Kubernetes cluster troubleshooting

This page describes how to troubleshoot issues that might occur while provisioning a user cluster in GDC.

Unable to schedule pods

To get the permissions needed to troubleshoot issues with scheduling pods in a user cluster, ask your Organization IAM Admin to grant you the User Cluster Admin role.

To troubleshoot unschedulable pods in a user cluster, complete the following steps:

Fetch the Grafana URL:
```
echo https://console.ORGANIZATION_NAME.GDC_URL/platform-obs/grafana
```
Replace the following variables:
- ORGANIZATION_NAME: the name of the organization.
- GDC_URL: the domain name you use to access your GDC instance.
Navigate to the Grafana URL in a browser.
Open the KUB-R0101 - Cluster cannot deploy more pods dashboard on the Grafana home page.
View the Number of unschedulable pods chart to see which user cluster has one or more unschedulable pods.
From the Number of unschedulable pods chart, hold the pointer over data points to find the unschedulable pod's name and namespace.

Export the pod's name and namespace as variables:

export POD_NAME=POD_NAME
export NAMESPACE=NAMESPACE

Run the following command to print information about the affected pod:

kubectl --kubeconfig USER_CLUSTER_KUBECONFIG \
    describe pod -n "${NAMESPACE}" -p "${POD_NAME}"

If you are seeing the following warning, your pod has insufficient memory:

Warning  FailedScheduling  40s (x98 over 2h)  default-scheduler  0/1 nodes are available: 1 Insufficient memory (1).

Proceed to the next step for details on how to mitigate this issue.

Increase the number of pods available in your worker node pool.
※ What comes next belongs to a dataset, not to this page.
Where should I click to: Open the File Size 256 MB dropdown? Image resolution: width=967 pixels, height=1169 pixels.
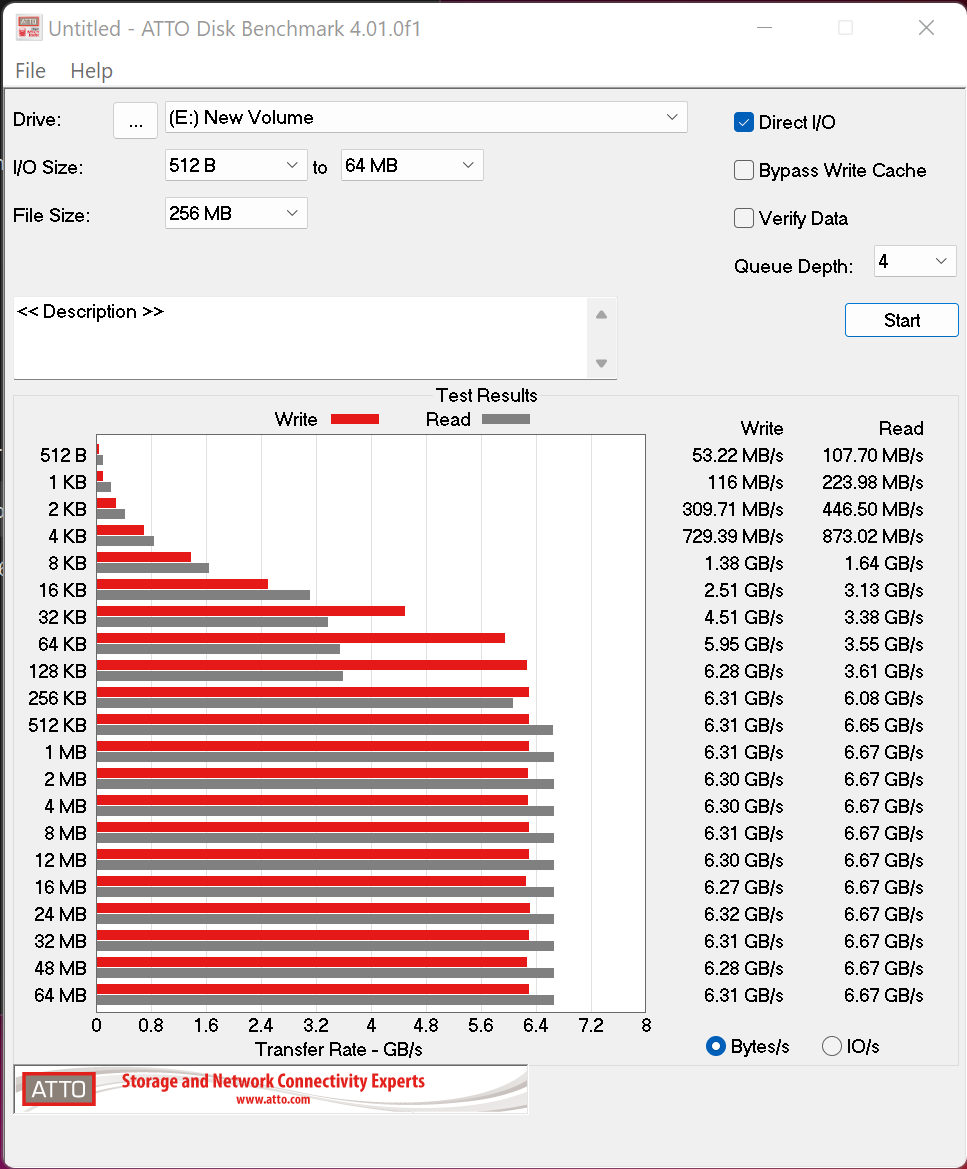[236, 213]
See the Resize node pools section for information on how to increase a user cluster's node pool size.
After you scale up your worker node pool, validate you've fixed the issue by verifying the Number of unschedulable pods chart in Grafana is zero.

Degraded performance for workloads

To get the permissions needed to troubleshoot issues with degraded performance in a user cluster, ask your Organization IAM Admin to grant you the User Cluster Admin role.
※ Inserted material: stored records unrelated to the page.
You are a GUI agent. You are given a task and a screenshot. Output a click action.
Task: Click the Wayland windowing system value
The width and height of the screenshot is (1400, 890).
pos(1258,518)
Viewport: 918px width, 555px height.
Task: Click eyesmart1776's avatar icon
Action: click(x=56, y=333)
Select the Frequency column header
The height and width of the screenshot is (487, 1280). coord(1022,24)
To troubleshoot degraded performance for workloads in a user cluster, complete the following steps:

Fetch the Grafana URL:
```
echo https://console.ORGANIZATION_NAME.GDC_URL/platform-obs/grafana
```
Replace the following variables:
- ORGANIZATION_NAME: the name of the organization.
- GDC_URL: the domain name you use to access your GDC instance.
Navigate to the Grafana URL in a browser.
Open the KUB-R0104 - Performance degraded for workloads in a cluster dashboard on the Grafana home page.
There are three charts that show whether the CPU, memory, or API latencies are too high for a user cluster:

There are many reasons a user cluster's CPU, memory, or API server latencies suddenly increase. First, find the impacted user cluster from the Grafana dashboard depending on the issue.

If it's related to a user cluster's high CPU or memory issue, check the Node CPU utilization rate and Node memory utilization rate in the same dashboard to find which nodes are affected.
If the affected nodes are worker nodes, increase the number of pods available in your worker node pool. If a node does not have the keyword admin in its name, it is a worker node. See the Resize node pools section for information on how to increase a user cluster's node pool size.